Quién está detrás de la barra?

Cuando salimos de copas, muchas veces llagamos a un lugar por casualidad, por recomendación o por cercanía. Entramos reticentes y observadores de las reglas de la casa. Por lo general, o pedimos una mesa o nos acercamos a la barra. Miramos la carta de variadas propuestas y nos tiramos a la pileta sin saber que sorpresa en nuestro paladar nos deparará el destino.

No somos conscientes que de aquella primera impresión dependerán una serie de decisiones a lo largo de nuestra vida.

Para tanto? Si, PARA TANTO.

A partir de ahí puede suceder que nada del otro mundo pase y solo sea una visita más a un lugar igual que cualquiera. Sin embargo, si en ese momento donde tu mirada se posa en un cóctel estéticamente atrayente y su aroma te genera sensaciones en tu boca y en tu piel,  yo diría que empezamos con el pie derecho.

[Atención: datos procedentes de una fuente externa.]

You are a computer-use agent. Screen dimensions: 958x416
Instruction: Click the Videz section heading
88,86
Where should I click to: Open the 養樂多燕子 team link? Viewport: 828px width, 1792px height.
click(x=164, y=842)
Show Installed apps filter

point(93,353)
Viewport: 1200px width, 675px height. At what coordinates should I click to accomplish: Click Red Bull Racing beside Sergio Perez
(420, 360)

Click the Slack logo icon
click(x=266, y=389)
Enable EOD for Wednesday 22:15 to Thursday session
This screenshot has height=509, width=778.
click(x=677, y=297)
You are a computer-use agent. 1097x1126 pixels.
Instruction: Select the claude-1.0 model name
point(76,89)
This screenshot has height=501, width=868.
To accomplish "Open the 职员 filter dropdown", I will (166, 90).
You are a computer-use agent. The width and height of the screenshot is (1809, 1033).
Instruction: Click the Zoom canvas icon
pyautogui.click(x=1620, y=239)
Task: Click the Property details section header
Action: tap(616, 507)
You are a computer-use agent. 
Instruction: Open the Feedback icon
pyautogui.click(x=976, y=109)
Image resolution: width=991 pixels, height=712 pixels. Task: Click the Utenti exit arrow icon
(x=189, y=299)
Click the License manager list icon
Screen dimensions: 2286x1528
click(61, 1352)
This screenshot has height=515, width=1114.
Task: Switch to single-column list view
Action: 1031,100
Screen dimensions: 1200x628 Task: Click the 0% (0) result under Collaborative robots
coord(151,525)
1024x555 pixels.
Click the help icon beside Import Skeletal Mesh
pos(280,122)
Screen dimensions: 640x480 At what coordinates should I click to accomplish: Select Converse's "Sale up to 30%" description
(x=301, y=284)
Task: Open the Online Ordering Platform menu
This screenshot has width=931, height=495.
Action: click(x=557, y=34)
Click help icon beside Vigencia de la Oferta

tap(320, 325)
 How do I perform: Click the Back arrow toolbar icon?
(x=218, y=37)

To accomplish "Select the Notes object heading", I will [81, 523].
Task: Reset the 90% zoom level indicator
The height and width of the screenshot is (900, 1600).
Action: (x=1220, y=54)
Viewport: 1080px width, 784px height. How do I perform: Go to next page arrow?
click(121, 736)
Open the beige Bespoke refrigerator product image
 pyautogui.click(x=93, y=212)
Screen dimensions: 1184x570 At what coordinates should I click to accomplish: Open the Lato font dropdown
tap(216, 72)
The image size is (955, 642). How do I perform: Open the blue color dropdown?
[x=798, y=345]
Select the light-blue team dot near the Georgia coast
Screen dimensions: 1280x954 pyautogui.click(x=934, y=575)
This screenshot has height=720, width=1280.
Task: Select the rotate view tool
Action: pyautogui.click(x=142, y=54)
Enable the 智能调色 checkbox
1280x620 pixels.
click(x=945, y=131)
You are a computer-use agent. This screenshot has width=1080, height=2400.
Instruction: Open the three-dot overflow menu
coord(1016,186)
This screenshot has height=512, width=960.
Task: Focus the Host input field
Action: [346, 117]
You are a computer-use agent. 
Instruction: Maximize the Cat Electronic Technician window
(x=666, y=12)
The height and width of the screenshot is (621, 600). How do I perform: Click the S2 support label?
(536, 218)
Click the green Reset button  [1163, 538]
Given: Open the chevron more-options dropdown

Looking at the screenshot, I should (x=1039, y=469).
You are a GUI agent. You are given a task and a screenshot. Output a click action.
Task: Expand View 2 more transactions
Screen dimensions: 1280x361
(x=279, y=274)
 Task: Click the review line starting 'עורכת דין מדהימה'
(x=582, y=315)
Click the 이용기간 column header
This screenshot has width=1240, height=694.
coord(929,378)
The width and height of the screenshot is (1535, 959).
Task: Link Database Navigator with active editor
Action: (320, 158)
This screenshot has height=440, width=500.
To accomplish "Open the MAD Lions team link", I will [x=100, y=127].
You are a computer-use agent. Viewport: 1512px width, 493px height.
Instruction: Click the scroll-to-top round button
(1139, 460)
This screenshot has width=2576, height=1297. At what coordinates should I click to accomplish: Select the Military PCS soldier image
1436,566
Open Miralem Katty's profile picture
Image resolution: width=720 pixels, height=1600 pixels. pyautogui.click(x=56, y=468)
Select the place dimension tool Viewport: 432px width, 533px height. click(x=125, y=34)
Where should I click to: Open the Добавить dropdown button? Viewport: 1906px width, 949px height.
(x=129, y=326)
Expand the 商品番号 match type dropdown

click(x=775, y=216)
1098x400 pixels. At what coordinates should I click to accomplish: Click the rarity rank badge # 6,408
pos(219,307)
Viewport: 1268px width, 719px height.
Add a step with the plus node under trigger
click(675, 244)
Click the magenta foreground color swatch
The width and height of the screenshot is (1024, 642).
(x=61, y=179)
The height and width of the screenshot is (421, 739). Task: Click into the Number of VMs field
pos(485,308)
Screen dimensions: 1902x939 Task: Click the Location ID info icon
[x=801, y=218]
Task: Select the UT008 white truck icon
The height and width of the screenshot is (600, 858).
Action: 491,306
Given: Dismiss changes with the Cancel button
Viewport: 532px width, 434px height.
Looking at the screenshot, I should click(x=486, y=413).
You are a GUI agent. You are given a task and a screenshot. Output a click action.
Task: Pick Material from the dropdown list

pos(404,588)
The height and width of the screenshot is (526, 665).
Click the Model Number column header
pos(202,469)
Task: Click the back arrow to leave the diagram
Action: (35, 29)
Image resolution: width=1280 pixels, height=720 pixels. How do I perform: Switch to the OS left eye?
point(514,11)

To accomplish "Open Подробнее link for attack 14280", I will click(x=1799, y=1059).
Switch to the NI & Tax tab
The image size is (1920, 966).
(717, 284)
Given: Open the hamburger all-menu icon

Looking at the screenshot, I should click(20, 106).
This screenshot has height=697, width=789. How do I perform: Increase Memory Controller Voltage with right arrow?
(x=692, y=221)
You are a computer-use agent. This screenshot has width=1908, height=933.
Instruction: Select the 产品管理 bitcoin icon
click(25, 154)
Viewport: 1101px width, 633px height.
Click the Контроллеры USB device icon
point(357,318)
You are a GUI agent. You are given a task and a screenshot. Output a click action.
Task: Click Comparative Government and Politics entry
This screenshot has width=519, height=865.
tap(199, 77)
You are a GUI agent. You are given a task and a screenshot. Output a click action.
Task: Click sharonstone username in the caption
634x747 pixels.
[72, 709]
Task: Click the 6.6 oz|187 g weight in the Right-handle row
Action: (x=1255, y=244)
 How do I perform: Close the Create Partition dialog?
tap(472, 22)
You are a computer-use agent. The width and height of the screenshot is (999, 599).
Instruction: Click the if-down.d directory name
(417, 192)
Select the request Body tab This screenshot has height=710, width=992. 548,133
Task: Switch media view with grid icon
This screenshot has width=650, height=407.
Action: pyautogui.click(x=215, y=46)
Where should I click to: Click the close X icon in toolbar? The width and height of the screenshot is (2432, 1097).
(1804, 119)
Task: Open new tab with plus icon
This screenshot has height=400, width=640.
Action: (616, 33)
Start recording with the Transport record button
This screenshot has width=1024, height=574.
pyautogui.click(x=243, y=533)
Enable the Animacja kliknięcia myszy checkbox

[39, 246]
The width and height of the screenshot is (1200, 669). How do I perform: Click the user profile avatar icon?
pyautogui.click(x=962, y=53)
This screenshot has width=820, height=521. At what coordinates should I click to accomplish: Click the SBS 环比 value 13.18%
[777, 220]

Levantas la vista y te encontrás con la sonrisa de tu cantinero satisfecho por la obra realizada. Envalentonado por el orgullo ajeno, respirás y das el primer sorbo. Una mezcla de emociones se apodera de tus sentidos (porque a la hora del buen beber todos los sentidos necesitan estar implicados) y ahí inconscientemente se toma la decisión de volver.

Muchos caminos, opciones y alternativas se presentan después de ese primer trago.

Sabiendo eso, no hay barra en Buenos Aires que quiera evitar el desafío de que te mojes los labios.